Thiel’s ideal state (the concept is called ‘seasteading’) is a man-made offshore island beyond the control of governments and with no taxation. He’s also interested, by the way, in life extension beyond the natural span, possibly by means of blood transfusions to the elderly from healthy younger people. Surrounded by acolytes, hero-worshipped by wannabe billionaires, he inhabits a protected echo chamber populated only by those who think likewise. You really wouldn’t want to find yourself on a desert island with him, let alone on a giant artificial floating research laboratory.

Are there any British connections in the Thiel story? One that catches the eye is the curious fact that the younger Thiel was influenced by the thinking of the late William Rees-Mogg – father of Jacob, editor of The Times and grand panjandrum of the British conservative establishment. In 1997 Rees-Mogg co-authored (with an investment expert, James Dale Davidson) The Sovereign Individual, which predicted that the advance of the internet would lead to the disintegration of the nation-state, with its antiquated tax and welfare systems, while the individual would win economic independence and power would shift to a global entrepreneurial elite. The thesis gained no traction in the UK – Rees-Mogg was much mocked for the eccentricity of his later writings – but set out exactly the sort of future in which Thiel imagined a leading role for himself.

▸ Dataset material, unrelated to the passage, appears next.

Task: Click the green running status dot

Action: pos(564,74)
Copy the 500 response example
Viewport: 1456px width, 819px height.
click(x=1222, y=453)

And if you had to think of anyone in British life who is at all like Thiel, it wouldn’t be one of our rather small cohort of super-rich entrepreneurs: Richard Branson and James Dyson are rays of sunshine by comparison. No, it would probably be former Downing Street chief adviser Dominic Cummings, with his tech obsessions and contempt for conventional government.

Having finally watched a YouTube clip of a speech given by Thiel (at Stanford on the theme of ‘Competition is for Losers’), I observe that he and Cummings share a pale, thin-lipped demeanour and perhaps a hint of Spock from Star Trek. I enjoyed The Contrarian and learned a great deal from it, but having reached the end, I’m glad I’ll be spending no more time in the company of Peter Thiel.